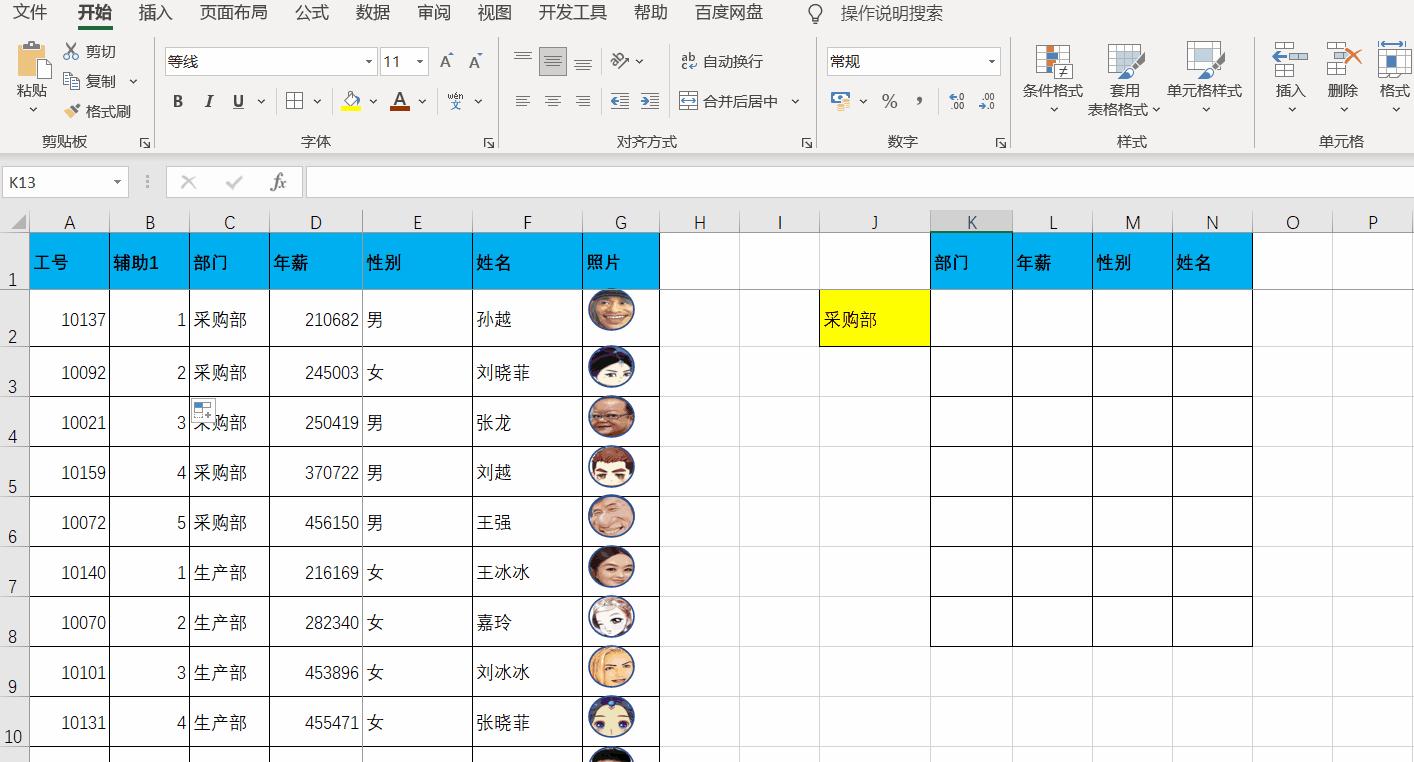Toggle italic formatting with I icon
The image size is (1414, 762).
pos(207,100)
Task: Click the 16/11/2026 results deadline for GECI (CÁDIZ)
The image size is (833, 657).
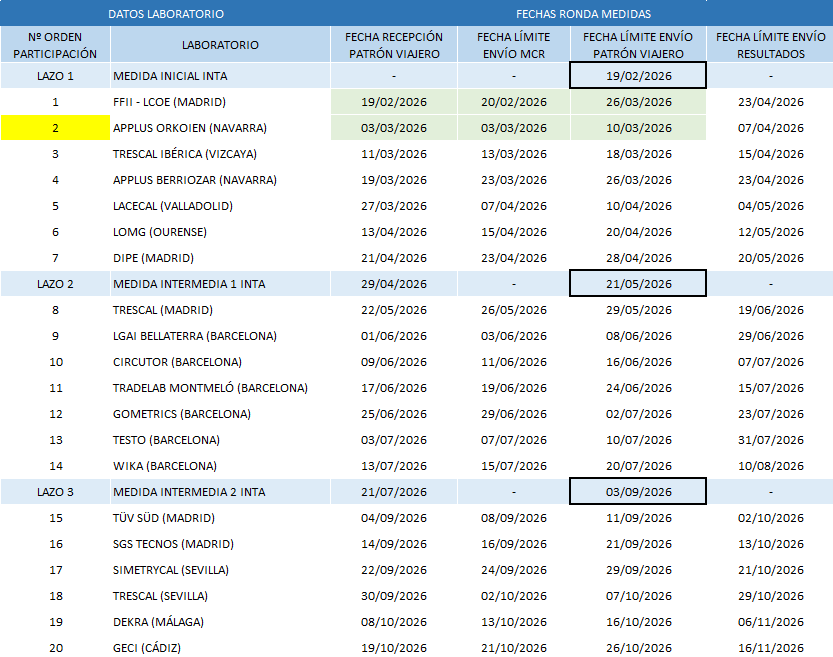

────────────────────────────────────────

From the line that contains "Task: Click the" to the last line of the data, print each line exactly, both ends included, and omit the pictures.

* Finished task *
Task: Click the 16/11/2026 results deadline for GECI (CÁDIZ)
The image size is (833, 657).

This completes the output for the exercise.